2019 Pre-conference Workshop

with Bestselling Author Robert Liparulo

Writing, selling, and marketing a series

Thursday, July 18th, 9 am – 3pm, lunch break on your own

A lot of writers dream of seeing their Harry Potter- or Lord of the Rings-type series on bookseller shelves, but writing, selling, and marketing a series requires a different strategy from standalone books. Some things to consider:

• Which type of series do you have in mind? (One long story told over several books; recurring character stories, episodic stories with a single theme or world, but different characters and lots; spin-off stories.)

• How do you approach publishers with a series idea? Should you even do it at all (some publishers are not interested in series or want to see how the first book sells first)? Ways to handle objections. How should a series proposal differ from a standalone proposal?

• How to develop a successful standalone into a series.

• What happens if a publisher drops you mid-series? Ways to entice another publisher’s interest in picking you up mid-series (admittedly, not easy).

• What is the best publishing schedule for series (how quickly should subsequent books come out)? Should you have the entire series written before seeking publication? The pros and cons of different publishing schedules (the length of time between releases affects marketing and even story content).

• How do you keep readers reading book after book? (Tips and tricks for leaving them wanting more without frustrating them or making them feel duped).

• Ways to catch readers up on “the story so far” in subsequent stories without over-telling and exasperating readers. Similarly, there are ways to write a series that allow new readers to jump in mid-stream without feeling they’ve missed too much (but also enticing them to read previous books in a series); or is this even a worthwhile goal (advantages and disadvantages of this approach)?

• How to make subsequent books in a series better than the ones before (tactics Orson Scott Card, Christopher Paolini, and Scott Westerfeld apparently didn’t know 🙂).

• Writing with a series in mind: Using mini-arcs within a series-long arc.
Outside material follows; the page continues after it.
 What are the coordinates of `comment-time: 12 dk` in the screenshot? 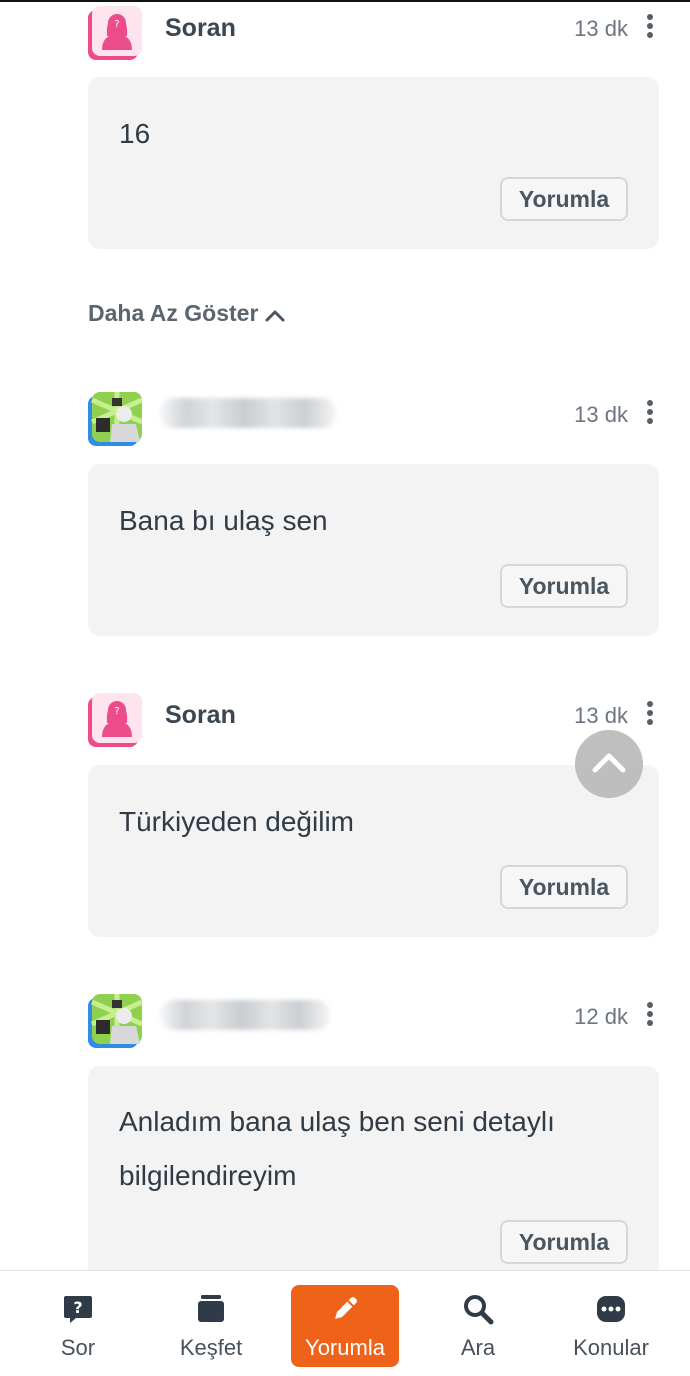 It's located at (601, 1016).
How using suspense and tension within a series structure differs from standalones.

• How to get the most bang for you marketing buck when getting the word out. (How marketing and publicizing a series differ from standalones.

• Plus some technical aspects of series writing: How long should each book be? How to outline a series? How do you know where to break long-story series? How to up the stakes book-after-book without ‘jumping the shark” (resorting to ridiculous levels).

2019 Post-conference Workshop
with award-winning author Jill Williamson


Sunday, July 21, 10 am- noon

Whether you’re a traditionally published author or an indie, if you have a book coming out, you want to launch it well. Having published over twenty books, I’ve developed a checklist of what to do and when. Every book isn’t the same, however, and not every book launch requires the same formula for success. In this class we’ll go over this checklist while you make your own. We’ll discuss how the list can be modified for different scenarios, depending on whether the book is a stand-alone, the first in a new series, a middle book, or the last book in a series. We will also talk about the difference between launching a traditional book and an indie book, and how to continually evaluate your launch process.